Constant Voltage Charge at 20 deg C

STANDBY USE
Voltage Regulation 6.75 - 6.90V
Initial Current 0.675A

CYCLIC USE
Voltage Regulation 7.20-7.50V
Initial Current 1.35A

The Load on the batteries draws 6V at 1.6A
So i calculate thats 9.6Watts
Total battery Ah = 13.5 so thats 8.4hours of runtime.

Someone correct me if im wrong with the above.

I went to the local electronics supply. They had a nice selection of SLA batteries, and a few chargers. The only 6V one they had was just a simple wallwart transformer with selectable 6V/12V setting, and alligator clips for connection. No cutoff circuit, just cheap dirty voltage. Its rated at 500ma @ 6V. I guess this will work but i have no idea when to cutoff the charger.

My other thought is to create a custom circuit that will take a wider input range DC voltage say 6V-12V and charge the batteries, cut off the charger when full, and have a selectable switch to run the load on DC adapter power or batteries.

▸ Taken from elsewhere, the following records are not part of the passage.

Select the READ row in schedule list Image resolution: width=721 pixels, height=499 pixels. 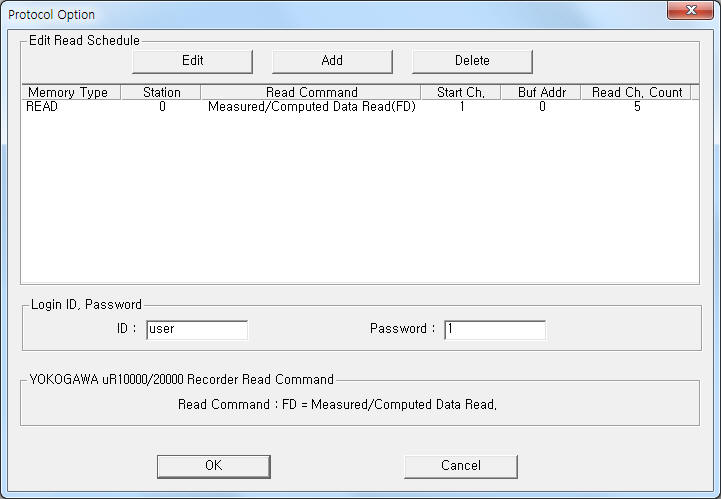coord(43,107)
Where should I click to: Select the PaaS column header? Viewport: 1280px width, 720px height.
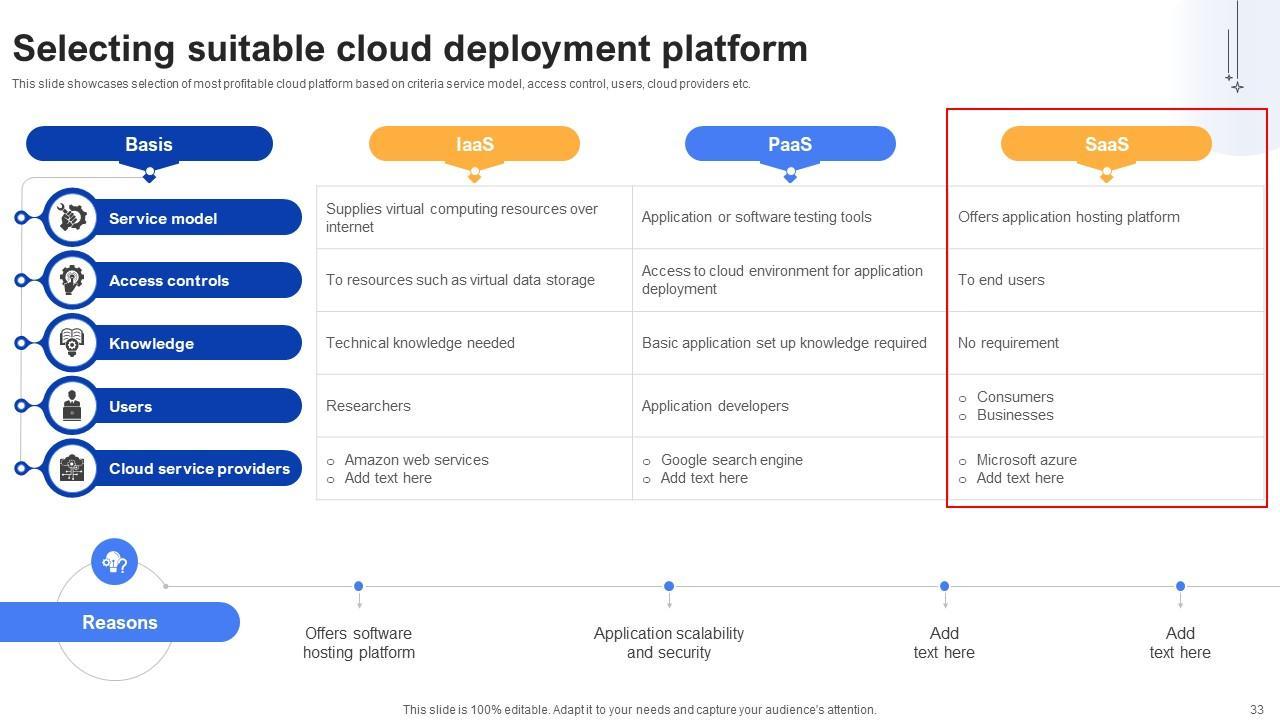(790, 144)
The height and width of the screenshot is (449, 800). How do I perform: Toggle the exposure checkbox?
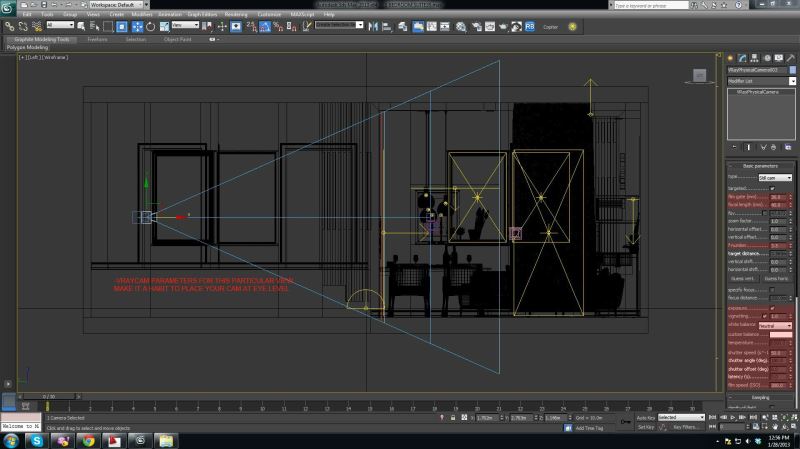(x=772, y=306)
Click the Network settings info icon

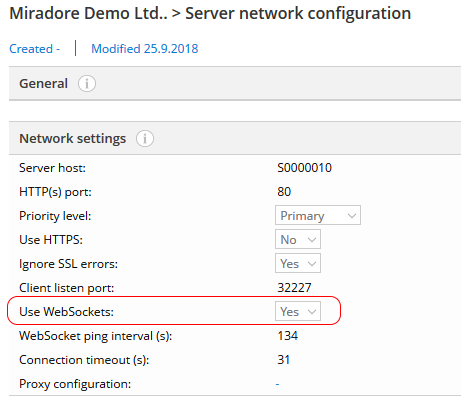(x=145, y=138)
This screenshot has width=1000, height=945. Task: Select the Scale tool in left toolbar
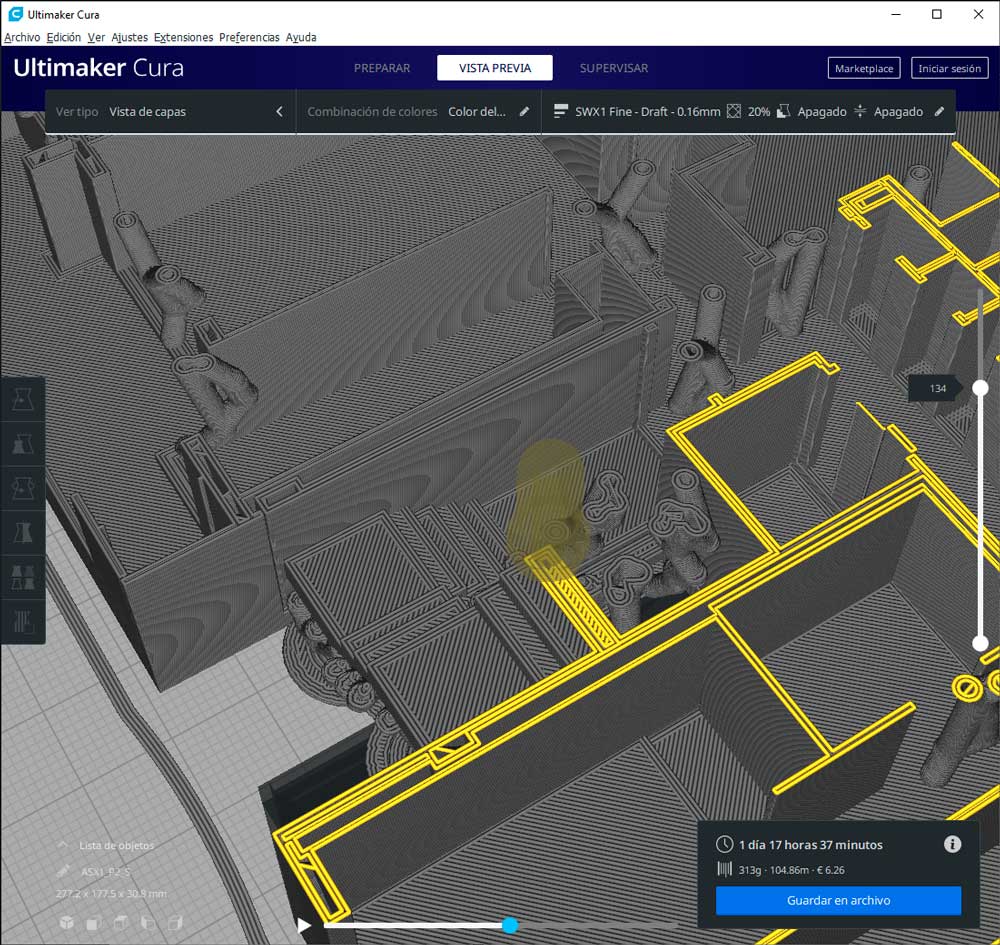22,444
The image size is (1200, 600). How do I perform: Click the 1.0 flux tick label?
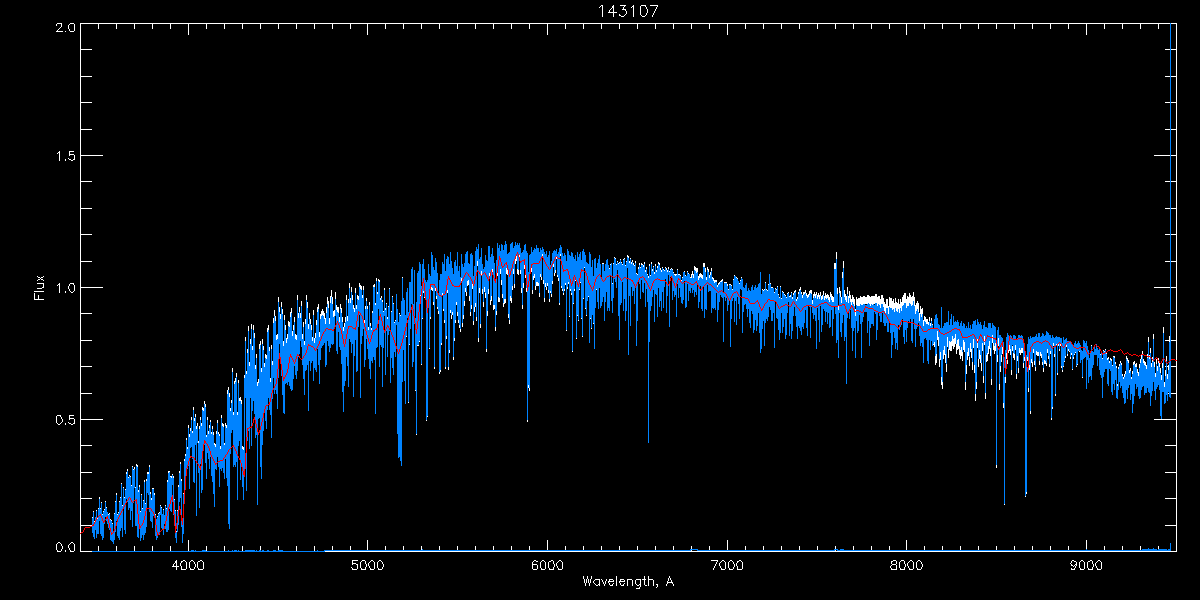click(x=66, y=288)
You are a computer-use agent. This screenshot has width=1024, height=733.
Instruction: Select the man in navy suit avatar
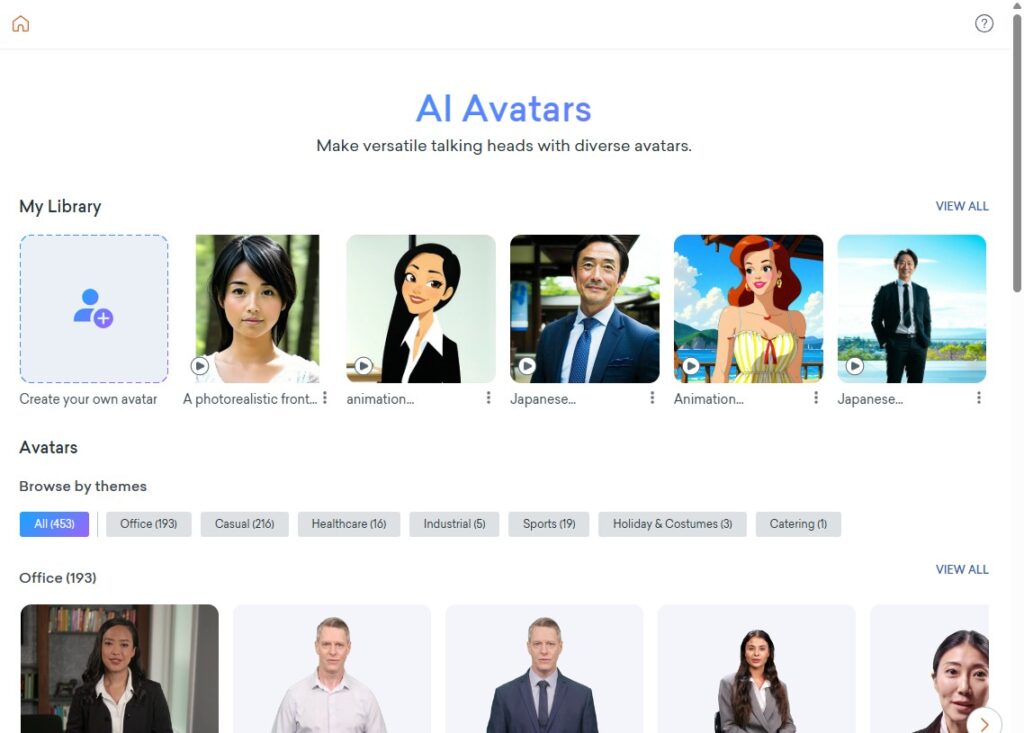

The power supply that originally came with my device im powering is a switching regulated 6V @ 3A. My question is can i use this power supply to charge the SLA batteries? or do i risk damaging them?

Ideas, thoughts, what should i do?
 
Hi,


The main idea is to limit the current while also limiting the voltage.

You can look up the proper voltage limit on the web for your batteries. The voltage limit is the maximum voltage you should apply to the battery regardless of the current.

The current limit is there just to prevent too much current from flowing through the battery when the voltage is low enough to accept a larger current. If you limit it to 500ma for one battery that would probably be ok, but the exact limit is found on the data sheet for the particular battery and may vary from manufacturer to manufacturer.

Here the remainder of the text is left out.